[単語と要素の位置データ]
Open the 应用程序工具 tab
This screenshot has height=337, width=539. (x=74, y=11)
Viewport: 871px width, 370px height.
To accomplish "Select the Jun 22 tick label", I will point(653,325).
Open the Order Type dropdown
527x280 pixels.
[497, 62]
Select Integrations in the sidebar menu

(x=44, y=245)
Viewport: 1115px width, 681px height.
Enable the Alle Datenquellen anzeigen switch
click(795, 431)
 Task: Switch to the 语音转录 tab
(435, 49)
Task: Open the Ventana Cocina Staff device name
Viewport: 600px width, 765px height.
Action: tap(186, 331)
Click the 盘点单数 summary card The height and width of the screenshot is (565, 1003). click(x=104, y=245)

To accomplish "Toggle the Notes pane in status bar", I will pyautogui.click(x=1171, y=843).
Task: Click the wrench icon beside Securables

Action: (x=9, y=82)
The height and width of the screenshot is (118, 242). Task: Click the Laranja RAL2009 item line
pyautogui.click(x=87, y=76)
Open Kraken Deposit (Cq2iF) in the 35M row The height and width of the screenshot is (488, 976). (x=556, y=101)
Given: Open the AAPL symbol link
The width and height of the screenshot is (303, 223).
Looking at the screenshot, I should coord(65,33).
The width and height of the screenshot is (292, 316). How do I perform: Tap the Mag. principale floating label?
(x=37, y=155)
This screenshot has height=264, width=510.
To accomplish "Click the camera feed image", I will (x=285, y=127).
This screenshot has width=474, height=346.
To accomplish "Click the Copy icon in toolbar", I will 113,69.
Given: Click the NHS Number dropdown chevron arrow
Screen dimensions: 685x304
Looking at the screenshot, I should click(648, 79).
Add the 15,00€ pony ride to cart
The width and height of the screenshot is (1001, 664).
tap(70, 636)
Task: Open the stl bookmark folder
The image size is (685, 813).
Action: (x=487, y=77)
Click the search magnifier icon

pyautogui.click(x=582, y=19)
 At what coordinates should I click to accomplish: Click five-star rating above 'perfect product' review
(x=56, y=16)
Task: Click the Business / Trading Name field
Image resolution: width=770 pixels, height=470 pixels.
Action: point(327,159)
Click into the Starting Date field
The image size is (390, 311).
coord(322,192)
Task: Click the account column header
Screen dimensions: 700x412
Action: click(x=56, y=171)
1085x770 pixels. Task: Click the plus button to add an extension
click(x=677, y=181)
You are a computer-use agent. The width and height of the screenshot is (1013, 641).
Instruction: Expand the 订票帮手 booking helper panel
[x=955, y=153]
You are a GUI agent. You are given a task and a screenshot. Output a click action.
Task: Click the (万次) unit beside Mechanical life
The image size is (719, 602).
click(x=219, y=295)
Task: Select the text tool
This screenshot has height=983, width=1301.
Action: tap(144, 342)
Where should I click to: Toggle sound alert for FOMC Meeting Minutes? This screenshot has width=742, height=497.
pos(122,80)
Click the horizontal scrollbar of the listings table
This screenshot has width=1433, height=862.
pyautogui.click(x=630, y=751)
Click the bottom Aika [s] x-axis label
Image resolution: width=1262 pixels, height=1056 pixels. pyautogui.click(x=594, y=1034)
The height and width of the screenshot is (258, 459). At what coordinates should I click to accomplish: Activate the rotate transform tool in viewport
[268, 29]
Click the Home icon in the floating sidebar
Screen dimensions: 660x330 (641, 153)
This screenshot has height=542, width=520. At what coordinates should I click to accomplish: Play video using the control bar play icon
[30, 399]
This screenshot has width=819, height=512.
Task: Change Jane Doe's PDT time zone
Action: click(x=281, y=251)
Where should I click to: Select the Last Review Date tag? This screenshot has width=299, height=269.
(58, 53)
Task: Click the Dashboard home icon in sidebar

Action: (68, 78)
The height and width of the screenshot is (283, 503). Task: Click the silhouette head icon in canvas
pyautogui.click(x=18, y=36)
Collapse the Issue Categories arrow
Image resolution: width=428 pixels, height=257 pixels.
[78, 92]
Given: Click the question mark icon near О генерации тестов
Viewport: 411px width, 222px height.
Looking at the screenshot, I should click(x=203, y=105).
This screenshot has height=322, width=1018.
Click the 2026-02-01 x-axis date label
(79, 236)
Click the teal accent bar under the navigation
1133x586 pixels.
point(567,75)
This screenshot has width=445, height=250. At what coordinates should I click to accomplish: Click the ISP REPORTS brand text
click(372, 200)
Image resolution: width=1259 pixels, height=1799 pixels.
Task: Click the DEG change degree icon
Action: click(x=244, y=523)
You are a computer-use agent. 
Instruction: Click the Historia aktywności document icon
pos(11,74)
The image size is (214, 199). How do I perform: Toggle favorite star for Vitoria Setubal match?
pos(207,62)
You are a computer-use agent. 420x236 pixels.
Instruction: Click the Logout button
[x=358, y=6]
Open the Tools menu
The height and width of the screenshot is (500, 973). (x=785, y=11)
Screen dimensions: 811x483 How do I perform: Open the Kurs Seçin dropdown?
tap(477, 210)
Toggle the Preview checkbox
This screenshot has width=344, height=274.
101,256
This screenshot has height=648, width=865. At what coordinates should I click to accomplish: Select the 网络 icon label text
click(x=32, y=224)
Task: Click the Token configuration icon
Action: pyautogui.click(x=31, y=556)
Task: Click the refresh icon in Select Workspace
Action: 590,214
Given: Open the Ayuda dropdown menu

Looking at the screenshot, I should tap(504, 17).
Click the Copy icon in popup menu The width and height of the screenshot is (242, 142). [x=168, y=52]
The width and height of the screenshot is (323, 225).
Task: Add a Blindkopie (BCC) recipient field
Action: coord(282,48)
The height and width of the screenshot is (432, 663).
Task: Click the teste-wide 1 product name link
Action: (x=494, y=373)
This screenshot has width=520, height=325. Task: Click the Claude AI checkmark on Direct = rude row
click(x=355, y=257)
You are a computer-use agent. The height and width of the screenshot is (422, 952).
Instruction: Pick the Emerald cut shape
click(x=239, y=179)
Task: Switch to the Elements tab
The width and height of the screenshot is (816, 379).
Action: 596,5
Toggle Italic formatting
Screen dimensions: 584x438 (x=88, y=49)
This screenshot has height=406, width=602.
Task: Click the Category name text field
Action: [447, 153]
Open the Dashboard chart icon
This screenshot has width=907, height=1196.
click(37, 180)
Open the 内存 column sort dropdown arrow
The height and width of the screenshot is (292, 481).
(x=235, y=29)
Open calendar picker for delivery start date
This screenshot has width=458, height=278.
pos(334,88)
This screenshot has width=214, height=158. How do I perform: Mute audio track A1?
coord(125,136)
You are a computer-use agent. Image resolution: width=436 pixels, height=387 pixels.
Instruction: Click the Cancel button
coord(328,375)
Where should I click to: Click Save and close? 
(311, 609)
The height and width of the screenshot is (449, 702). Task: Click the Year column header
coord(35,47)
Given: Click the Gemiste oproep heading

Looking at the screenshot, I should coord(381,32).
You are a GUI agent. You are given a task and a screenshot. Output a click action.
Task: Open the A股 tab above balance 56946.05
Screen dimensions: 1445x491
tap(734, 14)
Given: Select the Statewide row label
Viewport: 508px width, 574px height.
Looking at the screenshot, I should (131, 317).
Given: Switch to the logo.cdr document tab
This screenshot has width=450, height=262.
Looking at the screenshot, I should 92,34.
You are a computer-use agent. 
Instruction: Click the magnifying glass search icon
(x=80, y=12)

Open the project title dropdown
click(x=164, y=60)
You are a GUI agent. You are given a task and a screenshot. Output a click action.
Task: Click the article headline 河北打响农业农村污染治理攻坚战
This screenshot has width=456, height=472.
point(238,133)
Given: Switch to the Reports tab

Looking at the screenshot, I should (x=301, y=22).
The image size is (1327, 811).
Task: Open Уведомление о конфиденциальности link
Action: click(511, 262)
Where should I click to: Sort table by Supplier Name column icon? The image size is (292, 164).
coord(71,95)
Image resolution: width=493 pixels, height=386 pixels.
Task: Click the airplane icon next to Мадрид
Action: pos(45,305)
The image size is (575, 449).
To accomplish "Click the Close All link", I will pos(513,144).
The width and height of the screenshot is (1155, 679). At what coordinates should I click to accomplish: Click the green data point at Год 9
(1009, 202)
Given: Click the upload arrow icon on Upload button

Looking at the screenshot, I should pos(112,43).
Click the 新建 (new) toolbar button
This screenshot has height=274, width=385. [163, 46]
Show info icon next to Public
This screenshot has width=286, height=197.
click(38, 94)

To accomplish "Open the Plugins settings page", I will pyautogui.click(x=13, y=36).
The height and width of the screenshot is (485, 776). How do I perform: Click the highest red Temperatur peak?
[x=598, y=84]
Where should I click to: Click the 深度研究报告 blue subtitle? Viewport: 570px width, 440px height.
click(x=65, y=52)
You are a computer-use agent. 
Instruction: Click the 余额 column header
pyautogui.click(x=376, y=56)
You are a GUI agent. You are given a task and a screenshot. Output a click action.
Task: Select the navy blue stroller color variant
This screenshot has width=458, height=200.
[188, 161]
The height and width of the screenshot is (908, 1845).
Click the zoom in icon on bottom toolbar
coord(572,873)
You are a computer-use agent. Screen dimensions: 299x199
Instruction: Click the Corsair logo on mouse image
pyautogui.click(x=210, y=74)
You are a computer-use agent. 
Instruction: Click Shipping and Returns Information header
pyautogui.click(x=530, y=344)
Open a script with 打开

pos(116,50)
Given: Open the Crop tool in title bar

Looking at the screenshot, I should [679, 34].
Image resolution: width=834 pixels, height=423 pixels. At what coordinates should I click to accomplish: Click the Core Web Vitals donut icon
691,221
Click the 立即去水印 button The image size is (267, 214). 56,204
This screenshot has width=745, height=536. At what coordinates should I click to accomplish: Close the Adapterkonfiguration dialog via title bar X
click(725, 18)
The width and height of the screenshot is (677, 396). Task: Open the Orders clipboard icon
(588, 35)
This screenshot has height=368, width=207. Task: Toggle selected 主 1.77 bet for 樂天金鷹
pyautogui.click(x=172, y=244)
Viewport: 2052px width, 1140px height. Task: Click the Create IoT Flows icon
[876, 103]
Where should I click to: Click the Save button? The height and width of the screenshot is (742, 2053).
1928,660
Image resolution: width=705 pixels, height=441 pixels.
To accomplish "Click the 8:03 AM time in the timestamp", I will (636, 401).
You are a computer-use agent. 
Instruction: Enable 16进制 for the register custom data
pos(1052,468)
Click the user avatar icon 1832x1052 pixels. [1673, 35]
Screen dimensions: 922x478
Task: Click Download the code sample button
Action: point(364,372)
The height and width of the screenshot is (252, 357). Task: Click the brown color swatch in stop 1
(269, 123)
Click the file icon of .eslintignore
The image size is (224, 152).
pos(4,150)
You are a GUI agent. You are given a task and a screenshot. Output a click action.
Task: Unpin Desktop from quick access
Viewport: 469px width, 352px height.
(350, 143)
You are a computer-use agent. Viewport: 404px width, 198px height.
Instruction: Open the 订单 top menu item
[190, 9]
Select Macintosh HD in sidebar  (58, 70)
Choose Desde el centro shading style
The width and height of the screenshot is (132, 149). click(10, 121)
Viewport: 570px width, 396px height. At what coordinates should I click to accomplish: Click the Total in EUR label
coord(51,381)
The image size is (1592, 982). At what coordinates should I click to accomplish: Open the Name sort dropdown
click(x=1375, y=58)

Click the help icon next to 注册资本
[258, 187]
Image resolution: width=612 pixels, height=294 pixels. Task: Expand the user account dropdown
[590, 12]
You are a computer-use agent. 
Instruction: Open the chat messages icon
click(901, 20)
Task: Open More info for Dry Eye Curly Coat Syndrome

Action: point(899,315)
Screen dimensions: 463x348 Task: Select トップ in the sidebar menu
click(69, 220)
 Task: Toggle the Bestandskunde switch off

## やること
上の項目から「will」という文字列を含む行をすべて抜き出し、そのまま書き写してください。大文字と小文字は区別します。

## できた作業
To accomplish "Select the Jun 22 tick label", I will point(653,325).
To accomplish "Toggle the Notes pane in status bar", I will pyautogui.click(x=1171, y=843).
To accomplish "Click the camera feed image", I will (x=285, y=127).
To accomplish "Click the Copy icon in toolbar", I will 113,69.
To accomplish "Click the Close All link", I will pos(513,144).
To accomplish "Open the Plugins settings page", I will pyautogui.click(x=13, y=36).
To accomplish "Click the 8:03 AM time in the timestamp", I will (636, 401).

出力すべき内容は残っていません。